• [Excerpt]:

InvestorsHub Logo

Rocketred

09/26/08 10:56 AM

#1182 RE: marshall robert #1181

MARKET TALK: Plunge In Urea Prices Drags Fertilizer Cos


10:55 EDT Friday, September 26, 2008

Edited by Paul Vigna
Of DOW JONES NEWSWIRES

(call: 201.938.5172; email: paul.vigna@dowjones.com)

MARKET TALK can be found using N/DJMT


10:54 (Dow Jones) Urea prices fell sharply last week, which is bad for fertilizer companies, Citigroup says, and downgrades Terra Industries (TRA), CF Industries (CF) and Agrium (AGU) to hold from buy. US urea prices reached as low as $575/ton, down from $705/ton last week, Citigroup says, citing trade press. The risk is buyers will delay purchases and draw down inventories deeper than usual in anticipation of even lower prices. How long that takes to play out is nearly impossible to predict or quantify, firm says, but could take weeks or months to play out. TRA down 20%, CF down 18%, AGU down 12%. (EBW)

10:47 (Dow Jones) Colombian stocks fall, with the IGBC down 0.9% to 9344 amid fears the US Congress won't approve a bailout program. "During a US presidential year, it seems pretty difficult to approve the bailout plan. That increases the risks that other banks may go bankrupt," says Daniel Escobar, head of research at local brokerage Gesvalores. Meanwhile, the peso appreciates to COP2,085 from COP2,094 yesterday. In the local bond market, the yield on the benchmark domestic paper maturing in 2020 trades at 11.980% from 11.905% yesterday. (DMD)

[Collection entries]
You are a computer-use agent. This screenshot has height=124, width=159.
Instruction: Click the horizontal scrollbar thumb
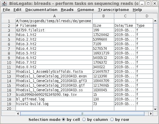[82, 114]
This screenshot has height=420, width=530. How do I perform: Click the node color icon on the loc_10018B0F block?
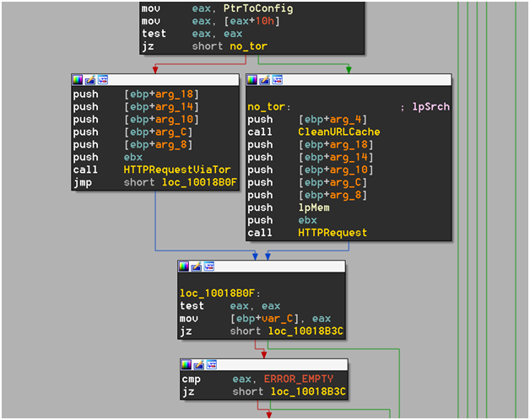coord(184,267)
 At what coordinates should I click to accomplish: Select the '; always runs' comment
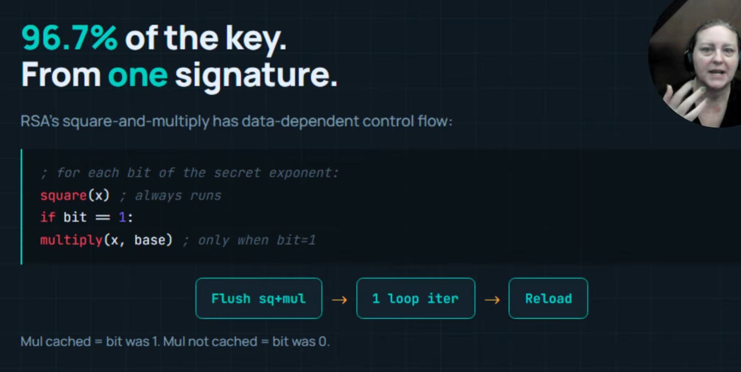coord(170,196)
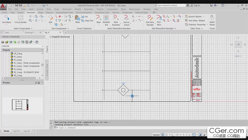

• [Written request A]:
Answer these questions using the market talk excerpt:
(i) According to Citigroup, what was the lowest price that US urea prices reached?
(ii) What is Daniel Escobar's position at Gesvalores?
(iii) Who edited the market talk?
• [Written request B]: Copy the market talk excerpt word for word from "10:47 (Dow Jones)" to "11.905% yesterday. (DMD)".
• [Written request C]: Write what comes next in the market talk excerpt, starting after its final sentence.

• [Final result A]:
(i) $575/ton
(ii) Head of research
(iii) Paul Vigna

• [Final result B]:
10:47 (Dow Jones) Colombian stocks fall, with the IGBC down 0.9% to 9344 amid fears the US Congress won't approve a bailout program. "During a US presidential year, it seems pretty difficult to approve the bailout plan. That increases the risks that other banks may go bankrupt," says Daniel Escobar, head of research at local brokerage Gesvalores. Meanwhile, the peso appreciates to COP2,085 from COP2,094 yesterday. In the local bond market, the yield on the benchmark domestic paper maturing in 2020 trades at 11.980% from 11.905% yesterday. (DMD)

• [Final result C]:
10:42 (Dow Jones) Morgan Stanley's CEO John Mack is keeping employees abreast of "key initiatives" the firm is working on, and sent out a update letter to employees this morning. Mack says the Mitsubishi UFJ Financial platform, which Morgan recently partnered with, "will be invaluable as we transition our business under our new bank-holding company structure." Mack also says planning is "moving ahead" regarding new bank status. He ends the letter by stating "all of us need to make sure our clients continue to understand how Morgan Stanley's unique market position, strong liquidity with full and permanent access to the Fed window, industry-leading Tier-1 capital ration, and unrivaled global platform can help then in these uncertain times." (JXP)

10:38 (Dow Jones) Overnight repo market calms down a bit as traders find it easier to borrow Treasurys and the cost of borrowing eases back a bit. The repo rate for non-specific Treasurys, the so-called GC (general collateral) repo rate, is 1.75%, rebounding from below 1% a day earlier. The rate is above the traded fed-funds rate of 1.25% while below the 2% fed-funds target rate. Still, some specific Treasurys are in high demand. The five-year notes are most sought- after, with the lowest repo rate of 0.05%, followed by the two-year notes, with repo rate of 0.25% and 30-year Treasurys, with repo rate of 0.9%. (MOZ)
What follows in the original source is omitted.